Estates of Deceased Persons — Setting aside Homestead — Adverse Title__Upon an application to set aside a homestead for the widow and minor children of a decedent out of property claimed to belong to the estate, and inventoried as such, the question of the validity of an adverse title claimed by contestants to an undivided interest in the property sought to be set apart is one not proper to be litigated, and it is error for the court to refuse to set aside the homestead.
Id.—Litigation of Adverse Title. — Whether the contestants acquired an interest in the property described in the petition for homestead under foreclosure proceedings, can only be determined in an appropriate action brought for that purpose, and not in the proceeding to set aside the . homestead in the probate court.
Appeal from an order of the Superior Court refusing to set aside a homestead.
The facts are stated in the opinion of the court.
B. F. Thomas, for Appellant.
In hearing applications to have homesteads set aside, questions of title cannot be tried. (Estate of Burton, 63 Cal. 36; 64 Cal. 428.) The application being made in a proper form, and the premises being a part of the estate of the decedent, and inventoried as such, the court had no discretion in -the matter; but it was its imperative duty to set aside a homestead. (De Martin v.

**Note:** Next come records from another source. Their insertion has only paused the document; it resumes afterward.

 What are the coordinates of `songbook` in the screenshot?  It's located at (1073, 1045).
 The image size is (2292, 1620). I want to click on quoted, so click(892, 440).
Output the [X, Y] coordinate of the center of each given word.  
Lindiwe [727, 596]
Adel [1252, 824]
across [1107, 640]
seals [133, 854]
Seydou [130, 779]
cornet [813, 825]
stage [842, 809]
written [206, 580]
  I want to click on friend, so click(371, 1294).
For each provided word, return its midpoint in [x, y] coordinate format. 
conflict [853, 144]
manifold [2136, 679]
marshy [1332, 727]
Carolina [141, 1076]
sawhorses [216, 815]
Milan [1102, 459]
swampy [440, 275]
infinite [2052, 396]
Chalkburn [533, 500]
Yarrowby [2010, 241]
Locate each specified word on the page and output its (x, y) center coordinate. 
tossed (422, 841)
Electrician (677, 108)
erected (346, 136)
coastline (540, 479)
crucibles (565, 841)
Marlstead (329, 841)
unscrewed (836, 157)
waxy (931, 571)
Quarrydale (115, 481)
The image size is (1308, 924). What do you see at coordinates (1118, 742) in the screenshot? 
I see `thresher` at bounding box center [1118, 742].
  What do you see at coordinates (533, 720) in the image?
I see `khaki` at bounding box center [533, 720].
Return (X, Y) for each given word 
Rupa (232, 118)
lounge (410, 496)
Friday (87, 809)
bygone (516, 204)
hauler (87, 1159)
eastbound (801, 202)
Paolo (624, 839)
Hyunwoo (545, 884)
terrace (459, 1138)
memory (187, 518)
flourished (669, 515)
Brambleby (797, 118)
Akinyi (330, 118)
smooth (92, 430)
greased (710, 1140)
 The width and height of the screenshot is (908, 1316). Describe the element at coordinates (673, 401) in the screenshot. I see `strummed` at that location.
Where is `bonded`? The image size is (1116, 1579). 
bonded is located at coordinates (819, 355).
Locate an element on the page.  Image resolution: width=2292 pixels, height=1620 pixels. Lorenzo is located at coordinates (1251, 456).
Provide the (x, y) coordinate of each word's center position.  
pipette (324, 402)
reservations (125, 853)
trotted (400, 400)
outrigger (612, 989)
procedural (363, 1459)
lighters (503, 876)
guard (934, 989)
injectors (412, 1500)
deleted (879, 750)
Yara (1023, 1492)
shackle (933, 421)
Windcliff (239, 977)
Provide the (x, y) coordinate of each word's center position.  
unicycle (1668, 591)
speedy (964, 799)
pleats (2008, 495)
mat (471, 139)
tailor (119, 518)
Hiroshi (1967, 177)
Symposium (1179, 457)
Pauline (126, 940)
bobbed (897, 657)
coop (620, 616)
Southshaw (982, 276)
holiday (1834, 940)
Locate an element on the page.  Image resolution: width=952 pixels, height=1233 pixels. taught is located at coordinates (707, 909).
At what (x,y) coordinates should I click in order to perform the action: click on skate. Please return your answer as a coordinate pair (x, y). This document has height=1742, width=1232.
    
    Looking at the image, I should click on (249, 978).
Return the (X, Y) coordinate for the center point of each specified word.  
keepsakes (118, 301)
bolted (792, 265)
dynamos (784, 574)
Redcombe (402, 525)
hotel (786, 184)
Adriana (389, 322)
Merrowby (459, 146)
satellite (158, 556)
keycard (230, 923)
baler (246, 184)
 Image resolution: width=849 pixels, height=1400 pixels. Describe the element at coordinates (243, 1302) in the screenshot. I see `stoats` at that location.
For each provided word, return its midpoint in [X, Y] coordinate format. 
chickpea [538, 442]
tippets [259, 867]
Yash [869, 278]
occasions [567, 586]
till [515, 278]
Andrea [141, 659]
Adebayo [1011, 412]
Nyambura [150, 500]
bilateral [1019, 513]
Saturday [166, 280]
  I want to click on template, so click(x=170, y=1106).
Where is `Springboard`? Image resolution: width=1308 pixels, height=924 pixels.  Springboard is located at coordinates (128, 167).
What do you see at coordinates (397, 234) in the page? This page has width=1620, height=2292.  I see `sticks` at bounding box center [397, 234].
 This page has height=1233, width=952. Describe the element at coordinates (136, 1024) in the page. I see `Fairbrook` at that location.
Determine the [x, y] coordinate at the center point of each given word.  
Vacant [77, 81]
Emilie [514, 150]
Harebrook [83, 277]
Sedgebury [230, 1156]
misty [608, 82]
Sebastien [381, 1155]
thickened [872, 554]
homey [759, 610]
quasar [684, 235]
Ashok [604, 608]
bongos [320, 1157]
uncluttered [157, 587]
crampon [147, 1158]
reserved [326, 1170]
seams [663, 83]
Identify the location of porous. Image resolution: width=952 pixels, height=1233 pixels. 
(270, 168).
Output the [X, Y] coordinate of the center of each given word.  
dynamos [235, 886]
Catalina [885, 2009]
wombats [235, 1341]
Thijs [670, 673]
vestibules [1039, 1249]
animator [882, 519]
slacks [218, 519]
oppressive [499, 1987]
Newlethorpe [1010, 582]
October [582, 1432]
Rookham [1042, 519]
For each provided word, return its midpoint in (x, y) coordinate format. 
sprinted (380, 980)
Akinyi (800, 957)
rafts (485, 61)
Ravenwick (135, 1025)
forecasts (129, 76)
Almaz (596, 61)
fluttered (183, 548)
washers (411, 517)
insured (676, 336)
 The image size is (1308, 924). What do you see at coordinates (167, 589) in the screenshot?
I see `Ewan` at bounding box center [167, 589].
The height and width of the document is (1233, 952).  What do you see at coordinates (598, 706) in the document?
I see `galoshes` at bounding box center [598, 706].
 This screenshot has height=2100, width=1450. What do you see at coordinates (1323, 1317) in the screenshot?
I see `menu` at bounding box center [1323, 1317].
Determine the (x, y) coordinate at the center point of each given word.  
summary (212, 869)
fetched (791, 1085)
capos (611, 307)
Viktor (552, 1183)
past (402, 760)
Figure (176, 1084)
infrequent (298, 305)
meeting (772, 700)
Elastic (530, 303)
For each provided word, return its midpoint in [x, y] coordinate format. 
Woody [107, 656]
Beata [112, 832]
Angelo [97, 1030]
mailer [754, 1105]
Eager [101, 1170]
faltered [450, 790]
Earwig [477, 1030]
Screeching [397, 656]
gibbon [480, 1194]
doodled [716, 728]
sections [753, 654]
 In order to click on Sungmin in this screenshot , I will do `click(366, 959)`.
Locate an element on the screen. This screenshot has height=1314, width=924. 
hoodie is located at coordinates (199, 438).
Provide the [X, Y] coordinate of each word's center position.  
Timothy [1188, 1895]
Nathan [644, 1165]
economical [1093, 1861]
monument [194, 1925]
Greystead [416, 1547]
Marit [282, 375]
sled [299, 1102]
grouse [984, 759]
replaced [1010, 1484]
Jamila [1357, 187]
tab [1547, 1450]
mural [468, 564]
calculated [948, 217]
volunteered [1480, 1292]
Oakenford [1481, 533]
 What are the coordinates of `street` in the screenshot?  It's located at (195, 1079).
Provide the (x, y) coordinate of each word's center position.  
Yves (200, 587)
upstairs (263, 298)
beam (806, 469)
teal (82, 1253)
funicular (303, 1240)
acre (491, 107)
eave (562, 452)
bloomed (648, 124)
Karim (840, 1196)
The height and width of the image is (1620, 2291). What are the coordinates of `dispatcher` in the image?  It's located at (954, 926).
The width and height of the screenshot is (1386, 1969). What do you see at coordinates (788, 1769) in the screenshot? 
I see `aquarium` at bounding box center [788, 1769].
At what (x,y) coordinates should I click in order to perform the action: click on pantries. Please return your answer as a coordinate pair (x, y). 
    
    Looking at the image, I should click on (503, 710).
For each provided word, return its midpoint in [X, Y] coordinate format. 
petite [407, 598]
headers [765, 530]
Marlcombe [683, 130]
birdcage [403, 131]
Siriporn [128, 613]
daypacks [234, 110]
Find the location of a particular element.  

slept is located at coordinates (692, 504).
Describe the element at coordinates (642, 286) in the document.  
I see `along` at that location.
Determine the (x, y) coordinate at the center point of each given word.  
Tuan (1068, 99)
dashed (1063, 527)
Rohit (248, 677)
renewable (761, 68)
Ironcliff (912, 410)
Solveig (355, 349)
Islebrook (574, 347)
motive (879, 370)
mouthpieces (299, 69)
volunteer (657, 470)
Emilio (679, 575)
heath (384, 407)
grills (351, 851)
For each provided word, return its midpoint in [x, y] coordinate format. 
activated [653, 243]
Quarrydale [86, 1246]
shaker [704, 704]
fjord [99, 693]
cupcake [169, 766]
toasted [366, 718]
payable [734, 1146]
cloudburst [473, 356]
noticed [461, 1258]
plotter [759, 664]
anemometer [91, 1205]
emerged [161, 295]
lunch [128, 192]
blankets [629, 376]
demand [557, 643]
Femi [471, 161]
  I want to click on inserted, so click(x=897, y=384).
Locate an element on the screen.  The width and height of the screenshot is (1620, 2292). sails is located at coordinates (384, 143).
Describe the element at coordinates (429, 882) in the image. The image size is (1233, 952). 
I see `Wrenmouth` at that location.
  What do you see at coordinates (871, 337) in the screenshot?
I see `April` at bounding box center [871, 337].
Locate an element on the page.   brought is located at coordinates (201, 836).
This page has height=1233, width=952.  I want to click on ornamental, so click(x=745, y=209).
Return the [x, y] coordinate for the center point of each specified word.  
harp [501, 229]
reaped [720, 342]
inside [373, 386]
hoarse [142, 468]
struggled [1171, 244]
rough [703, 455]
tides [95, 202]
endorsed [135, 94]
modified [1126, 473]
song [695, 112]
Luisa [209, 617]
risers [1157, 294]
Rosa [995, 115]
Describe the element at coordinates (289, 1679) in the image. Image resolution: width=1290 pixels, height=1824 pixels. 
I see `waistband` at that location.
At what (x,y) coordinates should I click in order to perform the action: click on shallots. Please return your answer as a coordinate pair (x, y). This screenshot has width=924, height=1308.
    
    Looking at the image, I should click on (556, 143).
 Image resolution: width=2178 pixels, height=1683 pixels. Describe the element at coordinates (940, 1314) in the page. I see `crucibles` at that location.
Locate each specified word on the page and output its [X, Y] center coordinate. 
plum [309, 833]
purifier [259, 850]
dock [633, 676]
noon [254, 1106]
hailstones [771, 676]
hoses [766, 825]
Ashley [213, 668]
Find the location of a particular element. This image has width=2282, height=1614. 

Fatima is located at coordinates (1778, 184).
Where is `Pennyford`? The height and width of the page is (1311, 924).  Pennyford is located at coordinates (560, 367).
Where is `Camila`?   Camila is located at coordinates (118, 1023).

De Martin, 85 Cal. 75; In re Lahiff, 86 Cal. 153; Estate of Moore, 57 Cal. 444; In re Groome’s Estate, 94 Cal. 69; Estate of Ballentine, 45 Cal. 696; In re Davis, 69 Cal. 458; Estate of Burton, 63 Cal. 36.)
E. B. Hall, and Richards & Carrier, for Respondents.
It was competent for the probate court to examine into the title, as the real estate was mentioned in the inventory, and the examination was proper as a basis for the exercise of the court’s discretion in selecting one parcel or another as a homestead. (Estate of Burton, 64 Cal. 428.) All of the cases cited and relied on by appellant have reference to interests accruing subsequent to the death of the testators or intestates, and are therefore not pertinent to the case at bar.
[MAJORITY — De Haven, J.]
De Haven, J.
Appeal from an order refusing to set aside a homestead for the widow and minor children of deceased out of property claimed to belong to the estate of the deceased, and inventoried as such.
In refusing to set aside a homestead for the widow and minor children of deceased, the court erred. The question of the validity of the adverse title claimed by the contestants to an undivided interest in the property sought to be set apart as a homestead is one not proper to be litigated in this proceeding. (In re Groome, 94 Cal. 69; Estate of Burton, 63 Cal. 36.) Whether the contestants acquired, by virtue of the foreclosure proceedings referred to in the findings of the court, any interest in the land described in the petition for homestead must be determined in some appropriate action brought for the purpose of settling that question. The question is not involved here, and we express no opinion in relation to it.
Order reversed.
Fitzgerald, J., and McFarland, J., concurred.